Cost-of-Pass: An Economic Framework for Evaluating Language Models

Abstract

Widespread adoption of AI systems hinges on their ability to generate economic value that outweighs their inference costs. Evaluating this tradeoff requires metrics accounting for both performance and costs. Building on production theory, we develop an economically grounded framework to evaluate language models' productivity by combining accuracy and inference cost. We formalize cost-of-pass: the expected monetary cost of generating a correct solution. We then define the frontier cost-of-pass: the minimum cost-of-pass achievable across available models or the human-expert(s), using the approx. cost of hiring an expert. Our analysis reveals distinct economic insights. First, lightweight models are most cost-effective for basic quantitative tasks, large models for knowledge-intensive ones, and reasoning models for complex quantitative problems, despite higher per-token costs.
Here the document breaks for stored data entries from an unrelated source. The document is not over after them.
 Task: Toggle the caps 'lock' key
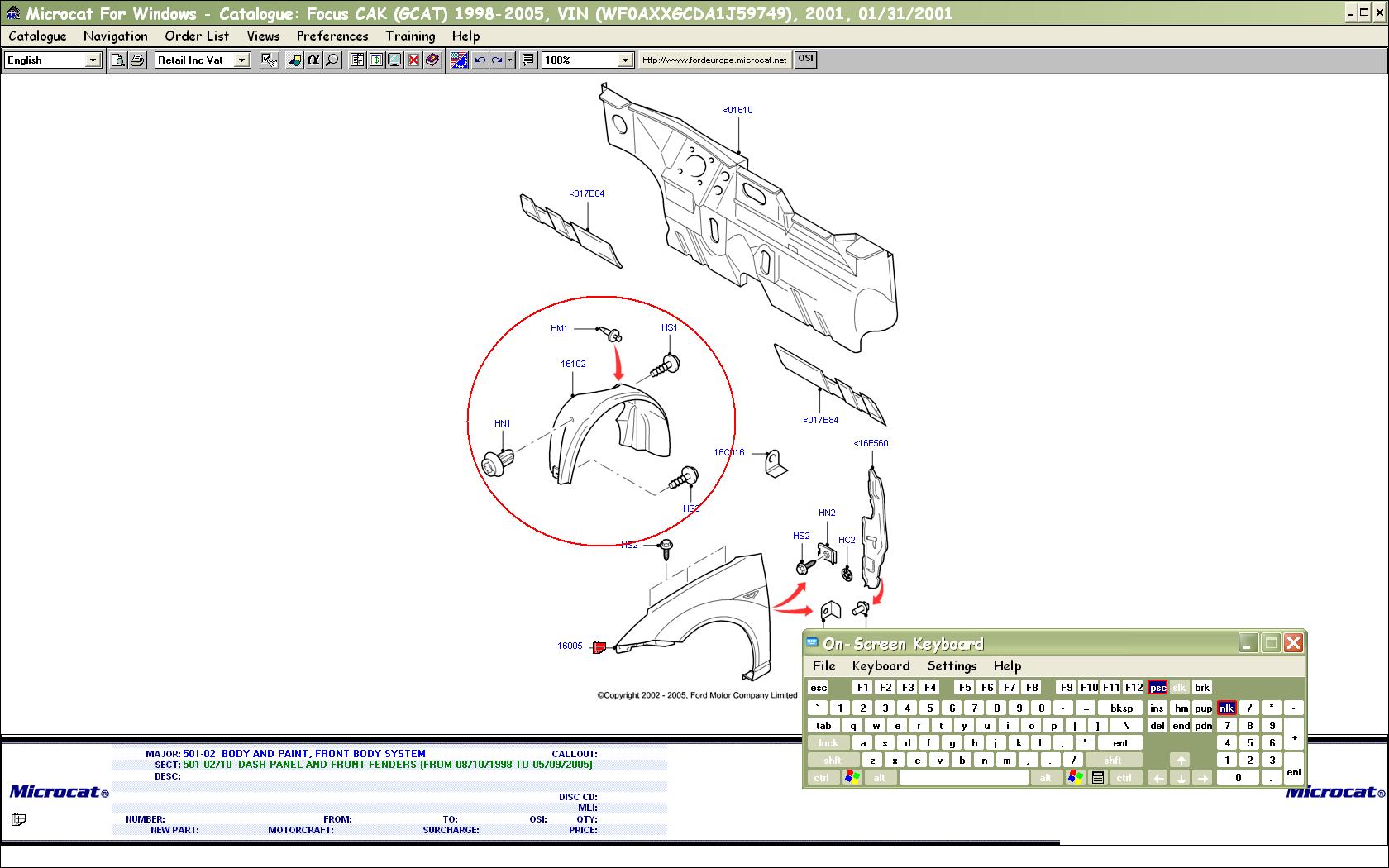(x=828, y=743)
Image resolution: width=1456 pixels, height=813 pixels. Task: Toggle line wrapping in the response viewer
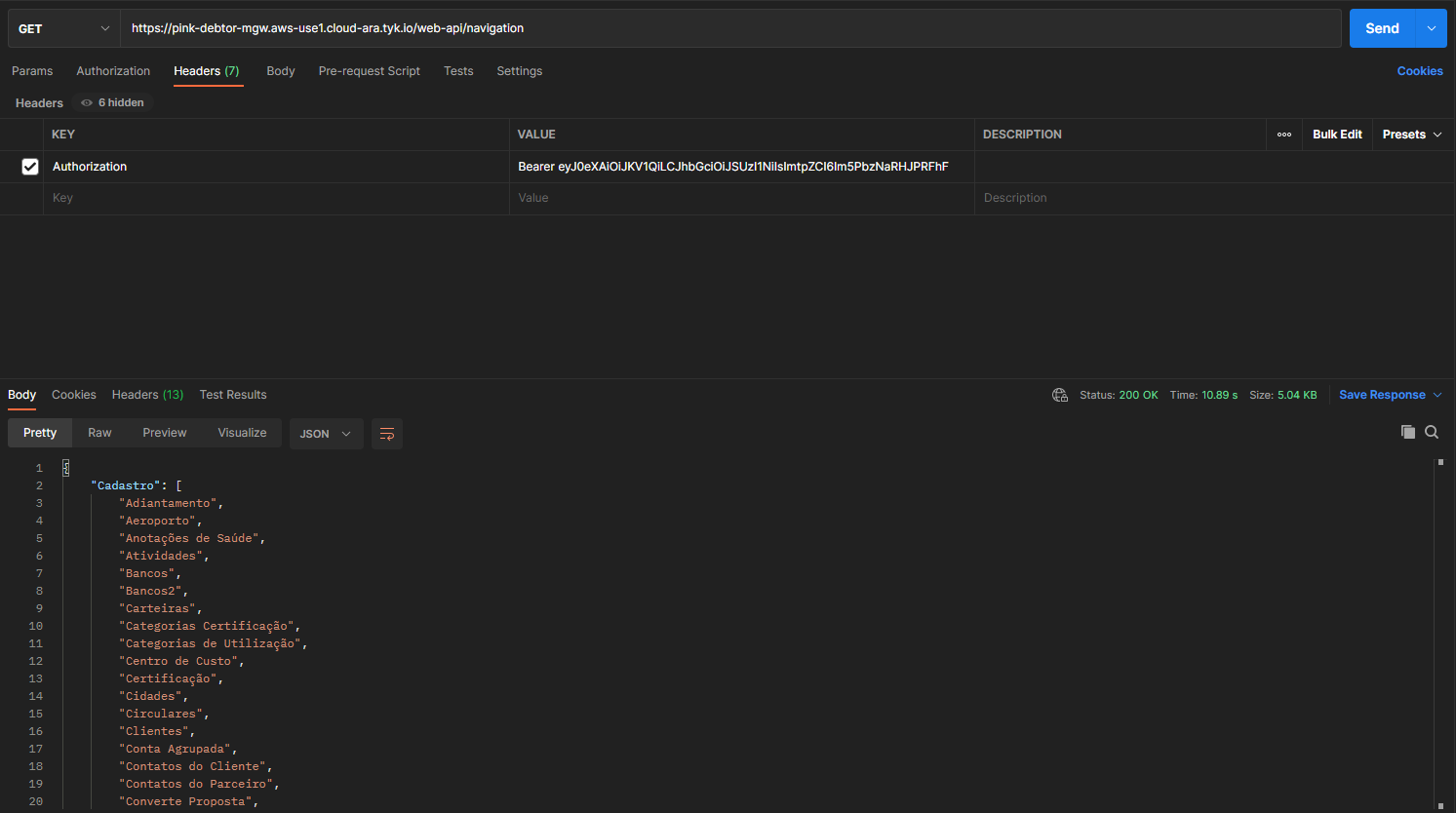387,433
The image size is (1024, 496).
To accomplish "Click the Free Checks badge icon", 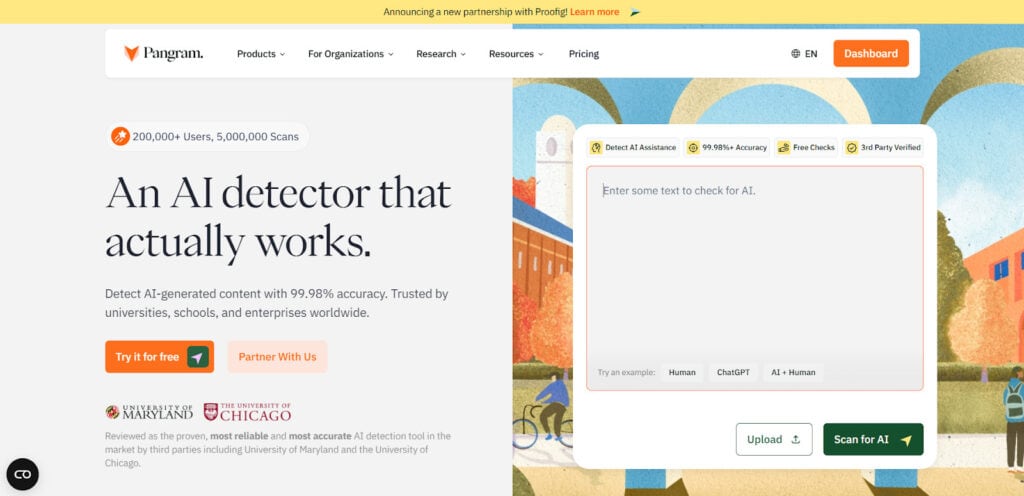I will (784, 148).
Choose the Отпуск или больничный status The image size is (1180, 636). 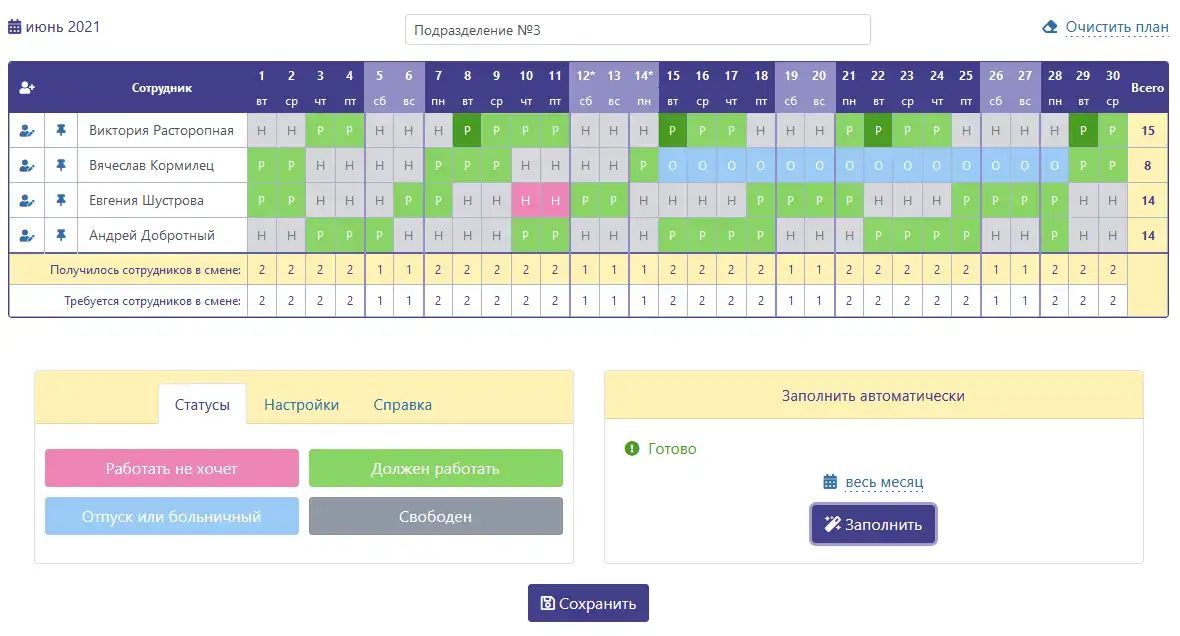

Second, tracking the frontier cost-of-pass over the past year reveals significant progress, particularly for complex quant. tasks where the cost roughly halved every few months. Third, to trace key innovations driving this progress, we examine counterfactual frontiers -- estimates of cost-efficiency without specific model classes. We find that innovations in lightweight, large, and reasoning models have been essential for pushing the frontier in basic quant., knowledge-intensive, and complex quant. tasks, respectively. Finally, we assess the cost-reductions from common inference-time techniques (majority voting and self-refinement), and a budget-aware technique (TALE-EP). We find that performance-oriented methods with marginal performance gains rarely justify the costs, while TALE-EP shows some promise. Overall, our findings underscore that complementary model-level innovations are the primary drivers of cost-efficiency and our framework provides a principled tool for measuring this progress and guiding deployment.